伝記と自伝は違う。
人がある人物について評伝したものを伝記といい、その人物が自ら自分の人生を語ったものを自伝という。子供時代からリンカーンやワシントン、野口英世などの伝記はずいぶんと読んだ記憶がある。最近になって優れた伝記もいいが、本人自身の言葉で語る自伝に関心を持つようになった。伝記には賛美型のものや書き手の解釈が入り込むので何冊読んでもしっくりこないことがある。一方、偉人の自伝には自己主張、自己弁護、隠蔽、などがつきものではあるのだが、何よりも本人が語る内容に魅力がある。
「作家の自伝」というシリーズが日本図書センターから出ている。

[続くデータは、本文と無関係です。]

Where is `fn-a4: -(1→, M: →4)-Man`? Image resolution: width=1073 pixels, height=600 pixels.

第1期から第3期まで各20巻が出ており、その中の10冊ほどを手に入れて折に触れて私も読んでいる。このシリーズの監修者は、佐伯彰一と松本健一である。この佐伯彰一が書いた「「日本人の自伝」(講談社学術文庫)を読んだ。佐伯彰一は1922年生まれの東大教授で、アメリカ文学、比較文学が専門。

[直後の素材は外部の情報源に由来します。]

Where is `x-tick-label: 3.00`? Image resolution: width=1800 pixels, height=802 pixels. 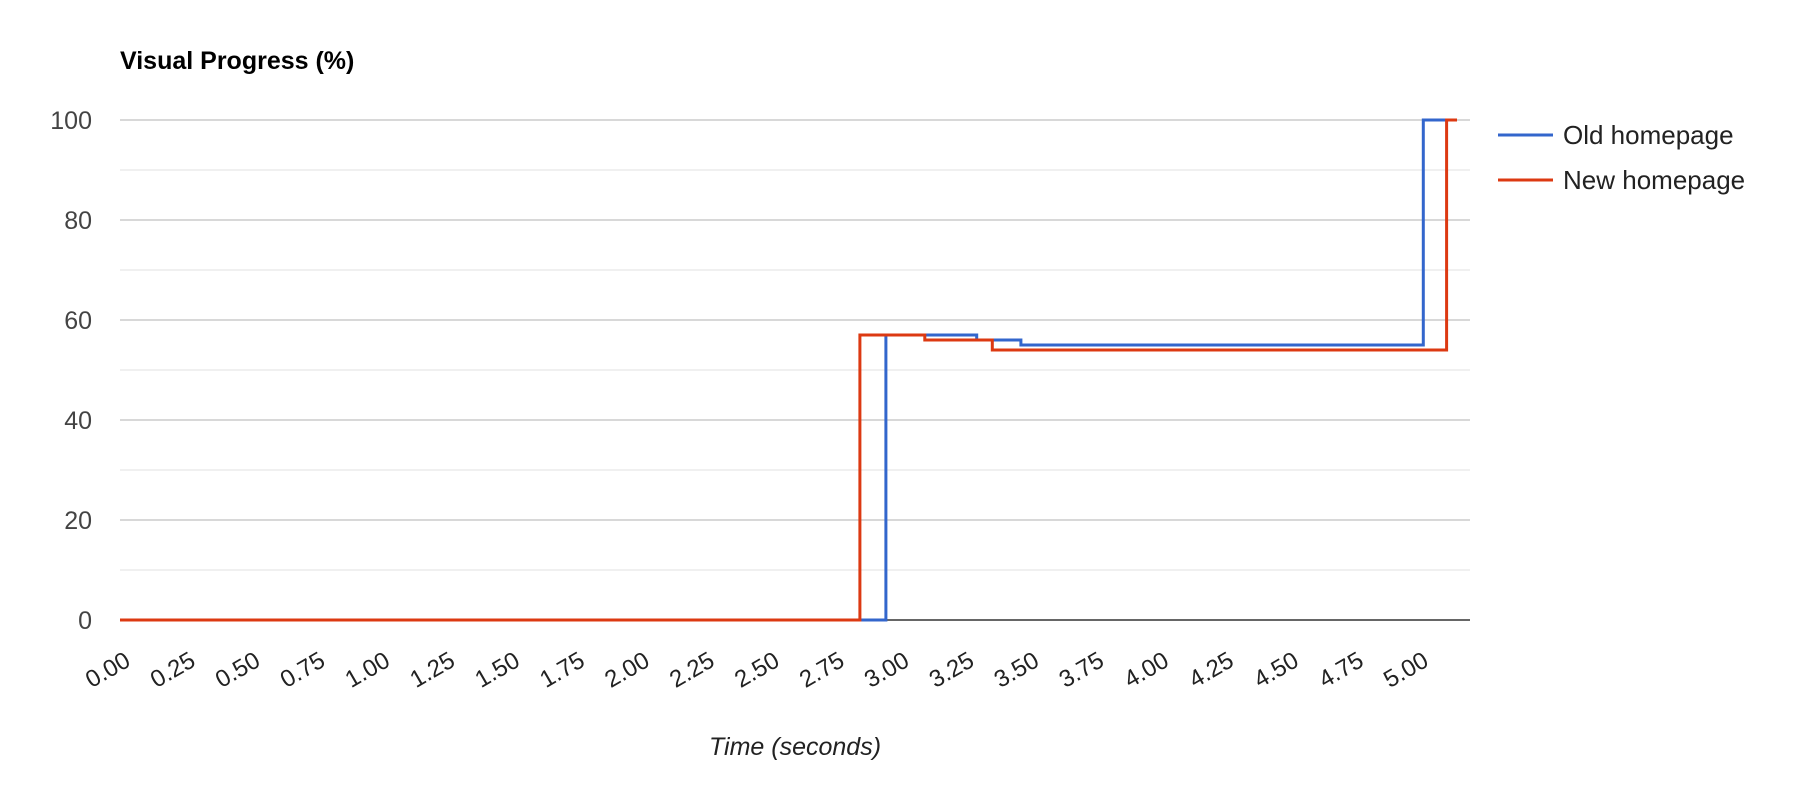
x-tick-label: 3.00 is located at coordinates (887, 670).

自伝という分野は思想論と文学論の合間にあり、きちんとしたジャンルとして今まで誰も研究してこなかった分野で、この佐伯彰一が開拓した分野である。この本のもととなった単行本は1974年に出版されているのだが、そこにいたるまで20年の歳月が費やされていた。この名著の後も、この分野は大きく発展しているとはいい難いようである。
詳しく読んだ部分は、以下の4人の自伝に関する評論だが、実に深い人間観察の連続である。
私が実際に読んでいるのは福翁自伝だけで、後の人物の著した自伝は名前しかしらないが、内容が手に取るようにわかる。いずれこれらの自伝は読まざるをえないだろう。
内村鑑三の「余は如何にして基督信徒となりし乎」---聖なる自伝
松平定信の「宇下人言」(うげのひとこと)---大ディレッタントの自我構造
それぞれの自伝の内容とその評価をここで詳細に語ることはできないが、書き手の人生の中核部分、心の奥底を覗き込み、本質をつかみ出す著者の腕は冴えている。勝小吉と鈴木牧之から始まって、内村鑑三、福沢諭吉、フランクリン、新井白石、山鹿素行、松平定信、そして江間細香(頼山陽の恋人)、只野真葛(滝沢馬琴の恋人)などの女性の運命と残した歌などを材料に女流の自伝についての論を進めてゆく。
佐伯の主題は、人はなぜ自伝を書くのか、である。